• [Work to be completed]:
In the entries that follow, find the word "agent" and report each line it is on.

• [Provided records]:
****************************************

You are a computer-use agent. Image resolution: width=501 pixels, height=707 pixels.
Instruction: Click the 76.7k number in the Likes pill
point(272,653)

****************************************

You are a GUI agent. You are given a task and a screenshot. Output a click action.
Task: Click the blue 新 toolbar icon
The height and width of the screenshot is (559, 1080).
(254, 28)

****************************************

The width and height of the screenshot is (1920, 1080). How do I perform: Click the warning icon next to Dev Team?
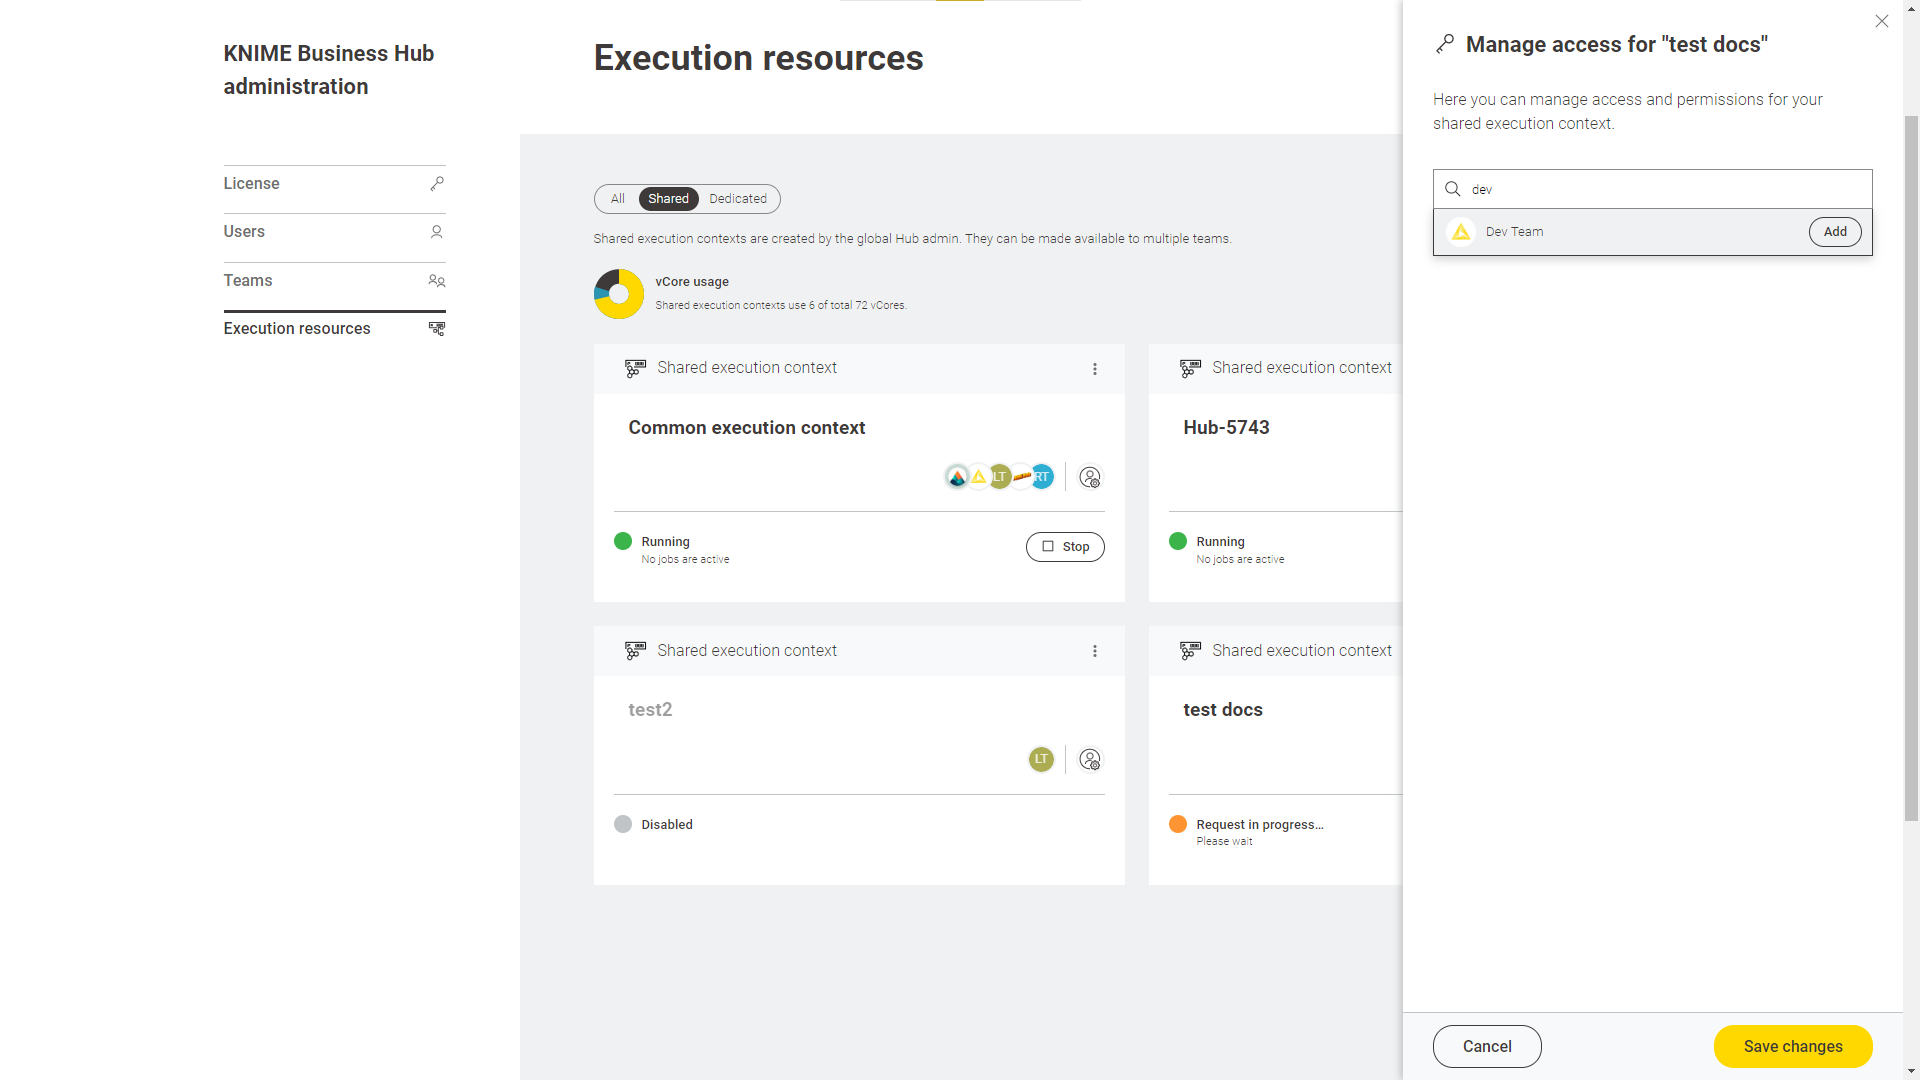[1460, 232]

****************************************

• [Exercise solution]:
You are a computer-use agent. Image resolution: width=501 pixels, height=707 pixels.
You are a GUI agent. You are given a task and a screenshot. Output a click action.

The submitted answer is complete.